Designing flexible access control models for the cloud

In Cloud environments, Cloud users have the possibility to put their sensitive data on Cloud servers, which opens the door to security challenges concerning data protection. In this context, access control is of vital importance, since it provides security mechanisms to protect against inappropriate access to data. Unfortunately, classical access control models such as DAC, MAC, RBAC or ABAC are not sufficiently expressive for highly flexible and dynamic environments such as those found in the Cloud. Often, a combination of elements of these models is necessary in order to properly express varied data protection needs. In this paper, we present a new approach called CatBAC (Category Based Access Control), for building dedicated access control models starting from an abstract meta-model. Hence, in our approach, a meta-model can be refined in accordance with the high level security policies of each specific user. Our framework for building access control models can be implemented as a Cloud service and Cloud providers will then apply different concrete access control models produced by each user to process its incoming access requests.

A Data Classification Method for Inconsistency and Incompleteness Detection in Access Control Policy Sets

Access control policies may contain anomalies such as incompleteness and inconsistency, which can result in security vulnerabilities. Detecting such anomalies in large sets of complex policies automatically is a difficult and challenging problem. In this paper, we propose a novel method for detecting inconsistency and incompleteness in access control policies with the help of data classification tools well known in data mining. Our proposed method consists of three phases: firstly, we perform parsing on the policy data set; this includes ordering of attributes and normalization of Boolean expressions. Secondly, we generate decision trees with the help of our proposed algorithm, which is a modification of the well-known C4.5 algorithm. Thirdly, we execute our proposed anomaly detection algorithm on the resulting decision trees. The results of the anomaly detection algorithm are presented to the policy administrator who will take remediation measures. In contrast to other known policy validation methods, our method provides means for handling incompleteness, continuous values and complex Boolean expressions. In order to demonstrate the efficiency of our method in discovering inconsistencies, incompleteness and redundancies in access control policies, we also provide a proof-of-concept implementation.

Risk Analysis in Access Control Systems Based on Trust Theories

There is a need for research on the scientific base and engineering requirements for building trustworthy systems in dynamic environments. To address this need, we study risk analysis for access control from the viewpoint of trust and demonstrate how to extend access control architectures to incorporate trust-based reasoning. We present a theoretical model which allows to reason about and manage risk for access control systems. We also propose a formal approach for establishing and managing theories of trust. The approach can be used for assessing risk and decision making.

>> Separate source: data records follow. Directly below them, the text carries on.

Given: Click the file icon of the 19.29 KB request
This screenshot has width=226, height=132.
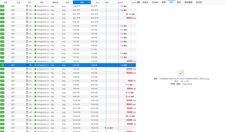Looking at the screenshot, I should (27, 128).
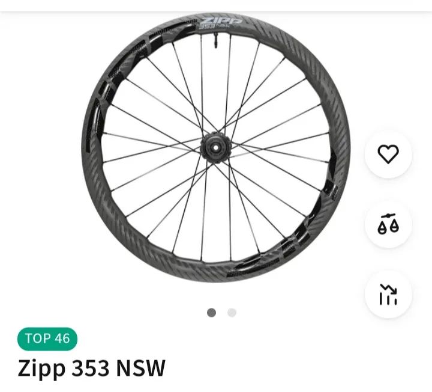
Task: Open the Zipp 353 NSW product title
Action: (x=91, y=367)
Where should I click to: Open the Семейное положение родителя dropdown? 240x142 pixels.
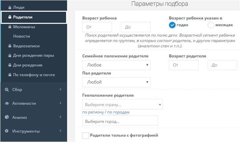pyautogui.click(x=116, y=65)
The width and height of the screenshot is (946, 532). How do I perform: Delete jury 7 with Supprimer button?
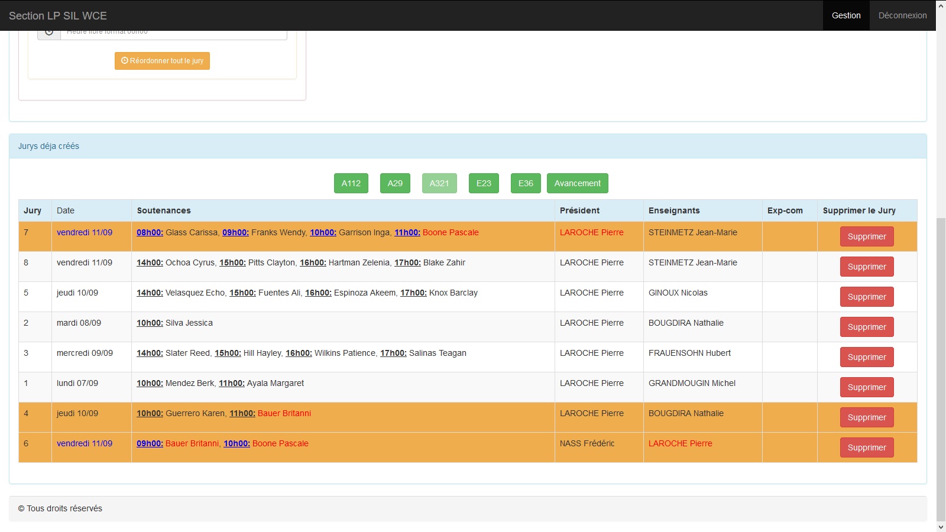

Detecting incompleteness in access control policies using data classification schemes

In a set of access control policies, incompleteness is the existence of situations for which no policy applies. Some of these situations can be exploited by attackers, to obtain unintended access or to compromise integrity. Such cases can be difficult to foresee, since typical policy sets consist of thousands of rules. In this paper, we adopt data classification techniques widely used in the machine learning community for detecting incompleteness in sets of access of control policies. To the best of our knowledge, we are the first ones to use data classification algorithms to detect incompleteness in sets of access control policies. We show that our proposed solution is simple, efficient and practical.